I have referred to the evidence concerning Mrs Elliott’s capacity because that, coupled with the evidence concerning her instructions for the Will, Mr Douglas’ explanation of the terms of the Will, and her reading of the document all point strongly in favour of Mrs Elliott knowing, and intending, that the document which she was signing was to be her will.
Mrs Carney gave evidence of her mother continuing her everyday activities in a normal fashion almost right up to the time of her admission to hospital in early December 2006. This included shopping, washing, participating in social engagements, paying bills and the like. I accept that evidence. It tends to confirm, in a small way, that Mrs Elliott was well able to understand a document such as a will.

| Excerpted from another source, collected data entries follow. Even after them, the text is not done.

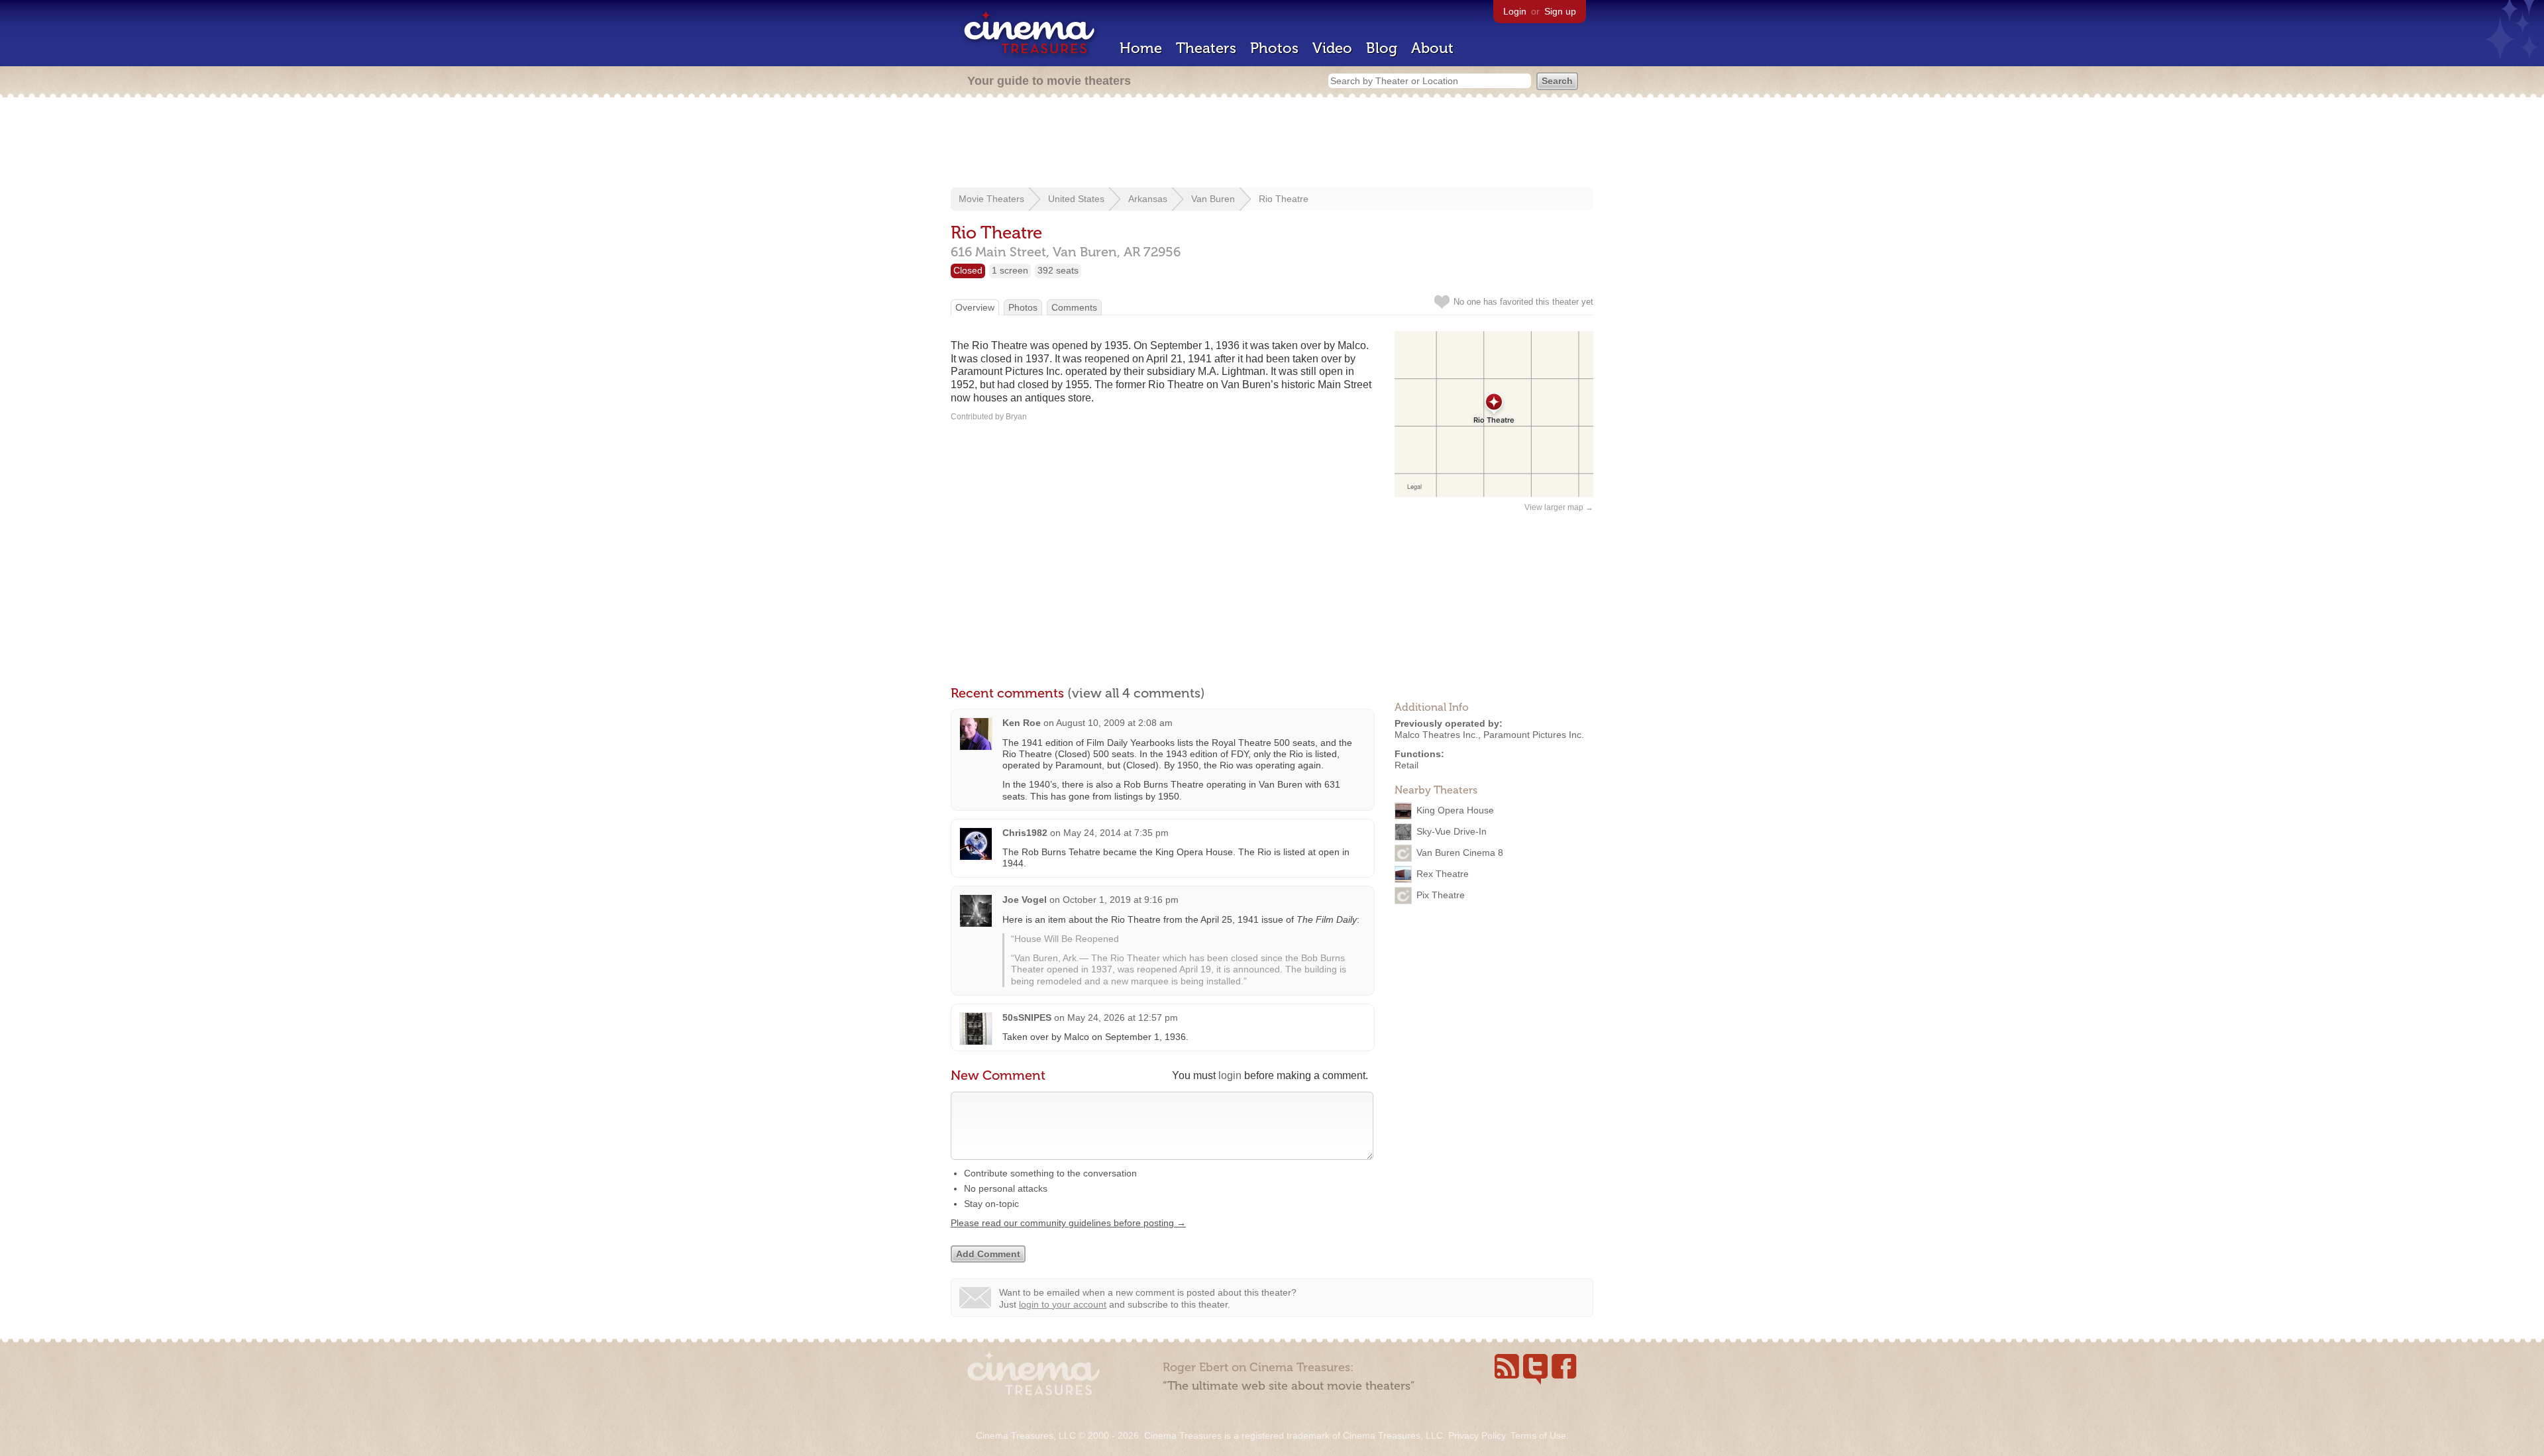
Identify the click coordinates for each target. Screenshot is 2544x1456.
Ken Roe (1021, 722)
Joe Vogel (1024, 899)
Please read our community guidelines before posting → (1068, 1223)
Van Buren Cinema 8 (1459, 852)
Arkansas (1147, 198)
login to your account (1062, 1304)
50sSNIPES (1026, 1017)
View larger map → (1558, 507)
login (1230, 1075)
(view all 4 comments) (1136, 693)
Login (1514, 11)
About (1432, 48)
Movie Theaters (991, 198)
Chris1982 (1024, 832)
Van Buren (1213, 198)
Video (1332, 48)
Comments (1074, 307)
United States (1076, 198)
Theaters (1206, 48)
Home (1141, 48)
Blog (1381, 48)
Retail (1406, 765)
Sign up (1560, 11)
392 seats (1058, 270)
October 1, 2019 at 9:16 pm (1121, 899)
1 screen (1010, 270)
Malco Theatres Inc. (1436, 734)
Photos (1274, 48)
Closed (967, 270)
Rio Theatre (1283, 198)
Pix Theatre (1440, 895)
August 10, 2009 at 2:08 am (1114, 722)
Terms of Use (1538, 1435)
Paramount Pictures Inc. (1533, 734)
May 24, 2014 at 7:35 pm (1116, 832)
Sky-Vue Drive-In (1451, 831)
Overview (974, 307)
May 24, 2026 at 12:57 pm (1122, 1017)
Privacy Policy (1476, 1435)
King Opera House (1455, 810)
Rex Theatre (1442, 873)
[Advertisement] (1272, 144)
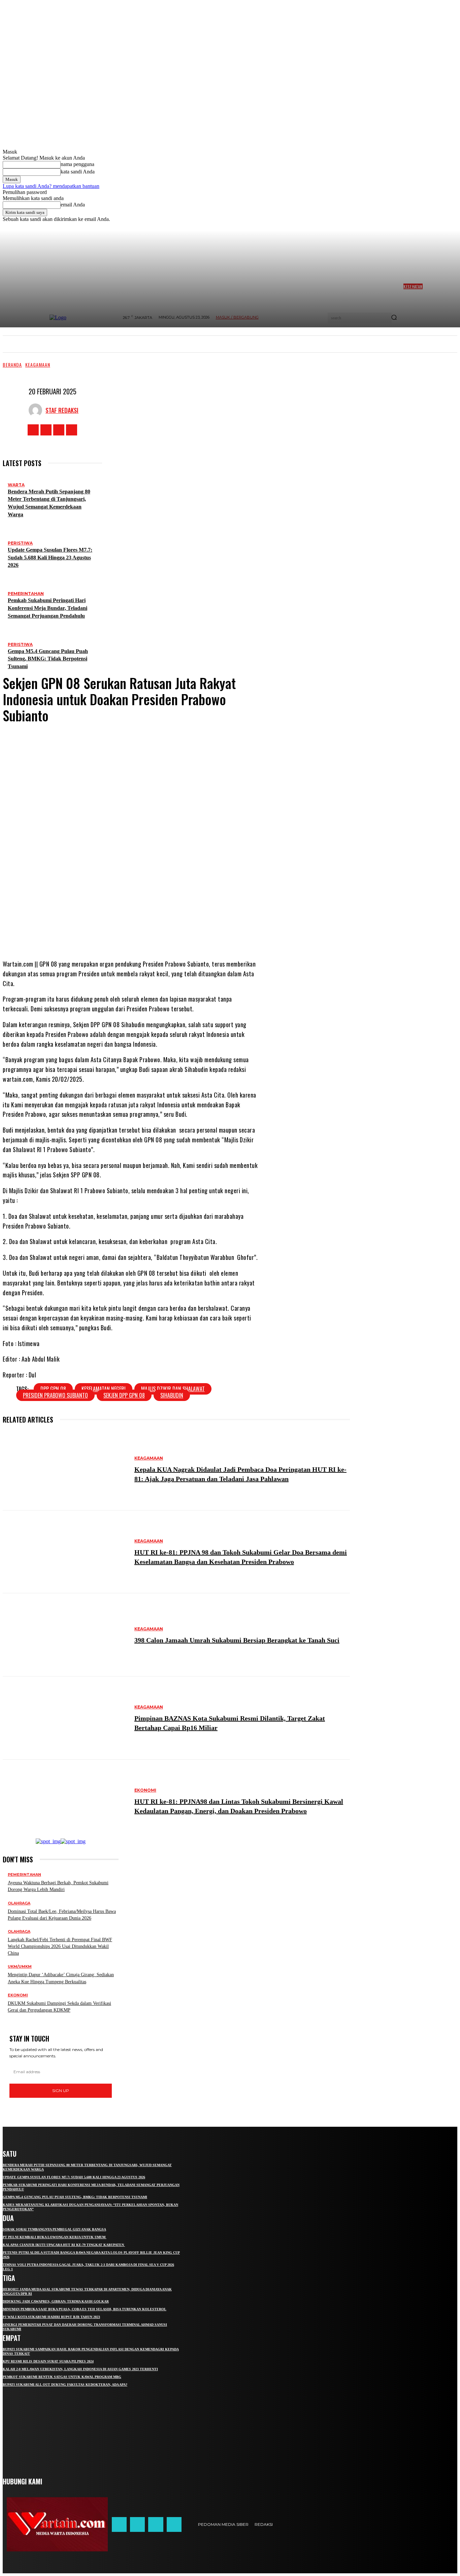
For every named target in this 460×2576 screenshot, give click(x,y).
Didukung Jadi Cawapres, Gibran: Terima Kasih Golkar (56, 2301)
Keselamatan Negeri (103, 1389)
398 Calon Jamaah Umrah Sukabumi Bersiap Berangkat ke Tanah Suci (236, 1640)
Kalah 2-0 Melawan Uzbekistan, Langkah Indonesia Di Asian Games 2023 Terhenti (80, 2369)
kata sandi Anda (78, 171)
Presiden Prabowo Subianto (55, 1395)
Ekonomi (145, 1790)
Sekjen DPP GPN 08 (124, 1395)
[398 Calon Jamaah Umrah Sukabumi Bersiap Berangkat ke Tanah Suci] (65, 1634)
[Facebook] (33, 429)
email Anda (73, 204)
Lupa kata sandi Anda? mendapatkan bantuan (51, 186)
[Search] (394, 318)
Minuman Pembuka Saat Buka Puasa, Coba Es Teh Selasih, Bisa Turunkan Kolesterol (84, 2309)
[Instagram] (46, 429)
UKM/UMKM (20, 1966)
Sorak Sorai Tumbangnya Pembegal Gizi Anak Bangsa (54, 2229)
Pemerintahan (26, 593)
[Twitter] (58, 429)
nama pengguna (77, 164)
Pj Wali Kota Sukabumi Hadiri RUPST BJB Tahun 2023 (51, 2317)
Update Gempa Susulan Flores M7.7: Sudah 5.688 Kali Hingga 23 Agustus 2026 (50, 557)
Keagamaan (37, 364)
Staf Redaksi (61, 410)
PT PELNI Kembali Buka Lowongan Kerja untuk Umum (54, 2237)
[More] (191, 932)
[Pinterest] (146, 932)
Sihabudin (171, 1395)
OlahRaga (19, 1903)
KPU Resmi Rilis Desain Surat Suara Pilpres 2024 (48, 2361)
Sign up (60, 2090)
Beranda (12, 364)
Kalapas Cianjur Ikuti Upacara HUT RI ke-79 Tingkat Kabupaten (64, 2245)
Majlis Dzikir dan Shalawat (173, 1389)
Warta (16, 484)
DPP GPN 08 (53, 1389)
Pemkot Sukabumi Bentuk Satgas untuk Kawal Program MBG (62, 2377)
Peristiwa (20, 543)
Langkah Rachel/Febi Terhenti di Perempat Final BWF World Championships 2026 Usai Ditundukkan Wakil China (60, 1946)
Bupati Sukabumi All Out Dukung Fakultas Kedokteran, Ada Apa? (65, 2384)
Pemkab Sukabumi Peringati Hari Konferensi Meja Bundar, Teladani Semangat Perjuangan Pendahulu (47, 608)
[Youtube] (71, 429)
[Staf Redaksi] (37, 410)
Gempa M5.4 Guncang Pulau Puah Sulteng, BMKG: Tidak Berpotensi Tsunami (48, 659)
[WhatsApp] (166, 932)
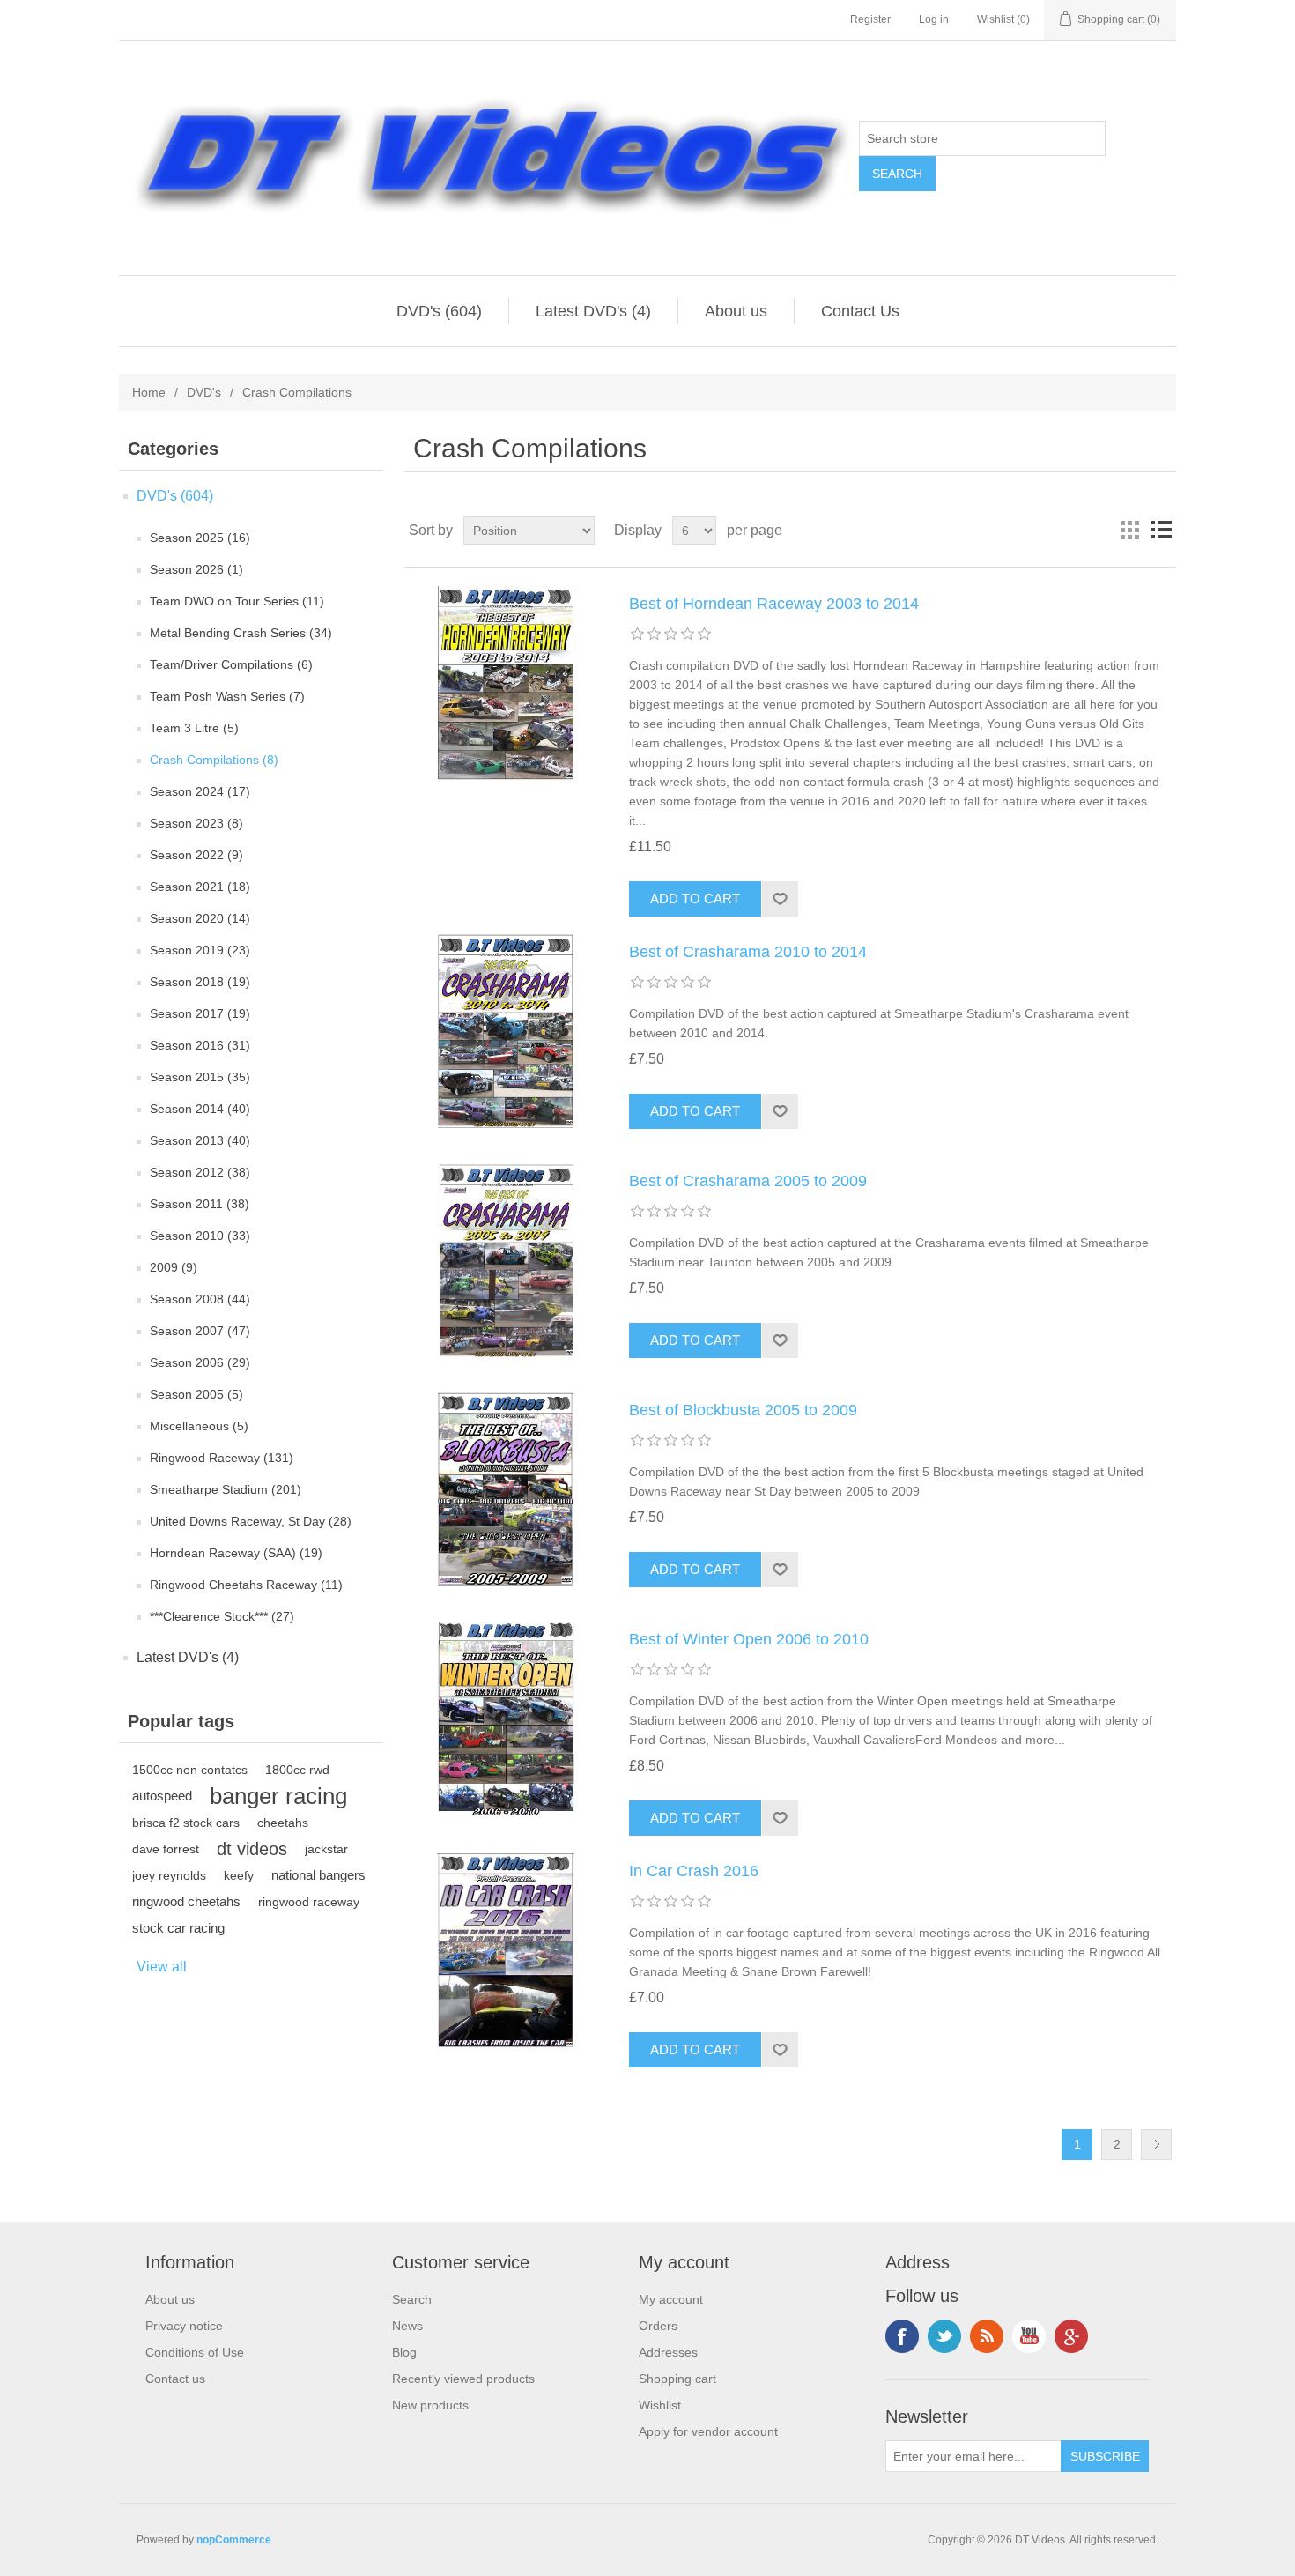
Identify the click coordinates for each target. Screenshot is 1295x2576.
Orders (658, 2326)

I refer again to the absence of Mr Elliott from the witness box. One cannot infer from the failure of Mr Elliott to give evidence that Mrs Elliott did not know of and approve the terms of her will. If there had been other evidence in the case supporting that inference, Mr Elliott’s failure to give evidence may have allowed that inference to be drawn with more confidence, but it cannot make up for the absence of evidence indicating that Mrs Elliott did not know of an approve the contents of the Will.
For these reasons, I consider that while Mrs Elliott was subject from some pressure from Mrs Carney and from Mr Elliott in relation to her will, she did know of the terms of the Will, and intended that it should be her will.
Conclusion
In summary, I consider that the Court should pronounce for the force and validity of the Will made by Mrs Elliott on 17 November 2006. However, at the request of the parties, I will give them the opportunity to make submissions about the form of the order which the Court should make to give effect to my conclusions.